[Stored records]
-----
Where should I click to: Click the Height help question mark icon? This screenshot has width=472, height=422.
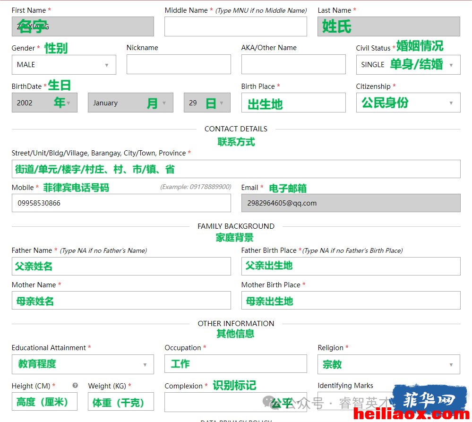pyautogui.click(x=75, y=385)
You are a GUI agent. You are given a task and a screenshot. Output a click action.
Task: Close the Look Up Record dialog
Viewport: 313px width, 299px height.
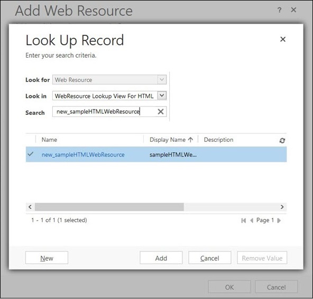pos(283,39)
-----
What this task involves -
Please give all of the data again, exact and free of pictures.

Response box -
Where should I click to: Click the Height help question mark icon? This screenshot has width=472, height=422.
pyautogui.click(x=75, y=385)
You are a GUI agent. You are given a task and a screenshot. Output a click action.
Task: Close the Look Up Record dialog
Viewport: 313px width, 299px height.
pos(283,39)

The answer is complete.